Photoacoustic imaging is an emerging biomedical imaging modality capable of visualizing optically absorbing structures with high resolution (sub-50 microns) to centimeter depths in optically scattering soft tissue. The visualization of blood vessels and capillaries has been a priority for researchers for two reasons. First, because the hemoglobin naturally present in red blood cells acts as a source of optical contrast so no external contrast agent is required. Also, because the absorption spectrum of hemoglobin depends on whether it is carrying oxygen (oxy- or deoxy-hemoglobin), it should be possible–by making measurements at multiple wavelengths–to obtain a 3D map showing the vessels and their level of blood oxygenation.
Images simulated with a computational model are matched to the measured images; and model input parameters are adjusted until they agree. The method makes use of the Broyden-Fletcher-Goldfarb-Shanno (BFGS) algorithm. (Diagram courtesy of Ben Cox)
However, this task turns out not to be as straightforward as it sounds. Although absorption provides contrast, a photoacoustic image is not proportional to the absorption coefficient but is a product of the absorption and the light fluence distribution. As the light distribution will be different at each wavelength, a ratio of photoacoustic images obtained at different wavelengths does not correspond to a ratio of absorption, so in most circumstances cannot be used for the direct calculation of blood oxygenation. Furthermore, calculating the light distribution and removing it from the image is not a simple task as it depends on the very absorbers one is trying to estimate.

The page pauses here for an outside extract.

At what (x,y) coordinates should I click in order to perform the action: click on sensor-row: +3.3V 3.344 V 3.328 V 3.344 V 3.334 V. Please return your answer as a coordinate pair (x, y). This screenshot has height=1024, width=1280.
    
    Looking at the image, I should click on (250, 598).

In a paper published by the Optical Society (OSA), researchers in the Photoacoustic Imaging Group at University College London (UCL, England), led by Professor Paul Beard, describe progress they have made to overcome this problem.1 The group showed that the concentrations of two chromophores (analogous to oxy- and deoxy-hemoglobin) and their ratio (analogous to blood oxygenation) can be estimated from experimentally measured photoacoustic images by using an iterative model-based nonlinear inversion. This works by matching images simulated with a computational model to the measured images, and adjusting the model input parameters (the chromophore concentrations), until they agree.

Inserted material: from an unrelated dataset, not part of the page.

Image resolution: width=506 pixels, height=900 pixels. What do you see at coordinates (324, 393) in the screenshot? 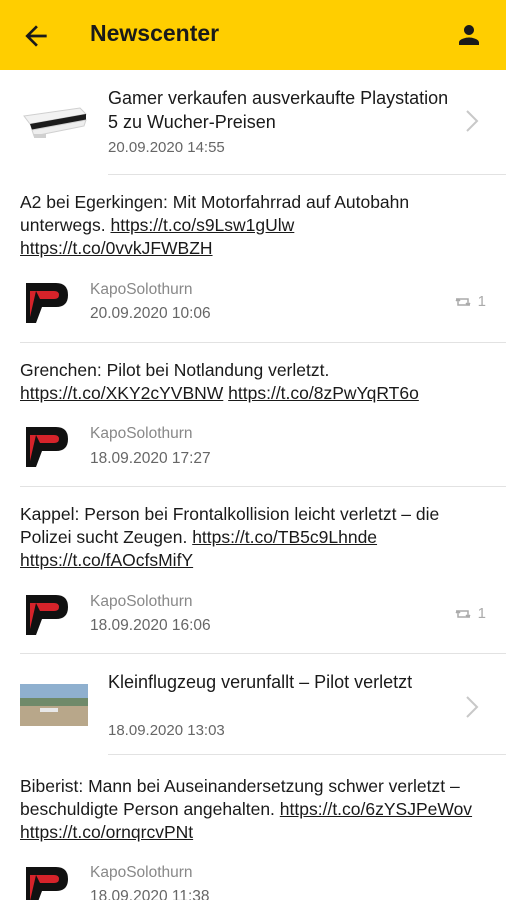
I see `tweet-link: https://t.co/8zPwYqRT6o` at bounding box center [324, 393].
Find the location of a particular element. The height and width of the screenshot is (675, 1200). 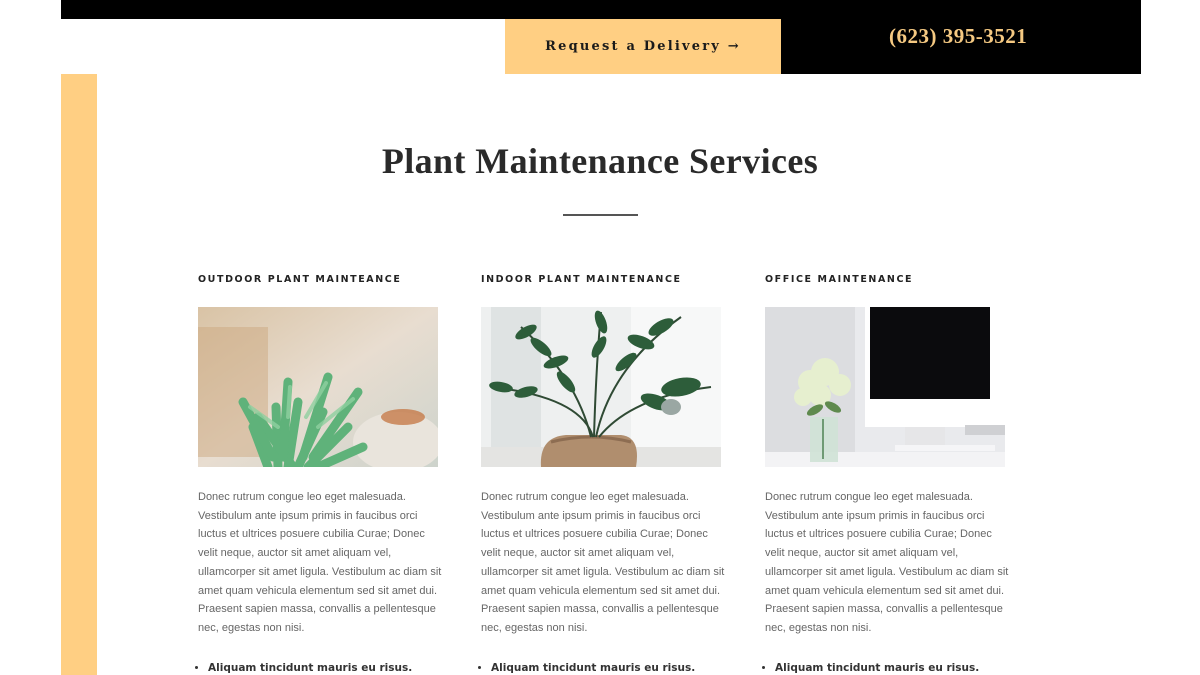

office-desk-photo is located at coordinates (885, 387).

The implications of this result go beyond the measurement of blood oxygenation. The ability to determine the absolute concentrations of absorbers from photoacoustic images is a significant step towards high resolution, quantitative, imaging of molecularly targeted or genetically expressed contrast agents amidst a background of endogenous tissue chromophores. Such an imaging tool would find widespread use in biomedicine and life sciences research.
Ben Cox is Research Fellow, Dept. Medical Physics and Bioengineering, UCL, London UK
- J. Laufer et al., Applied Optics 49 (8), 1219-1233 (2010).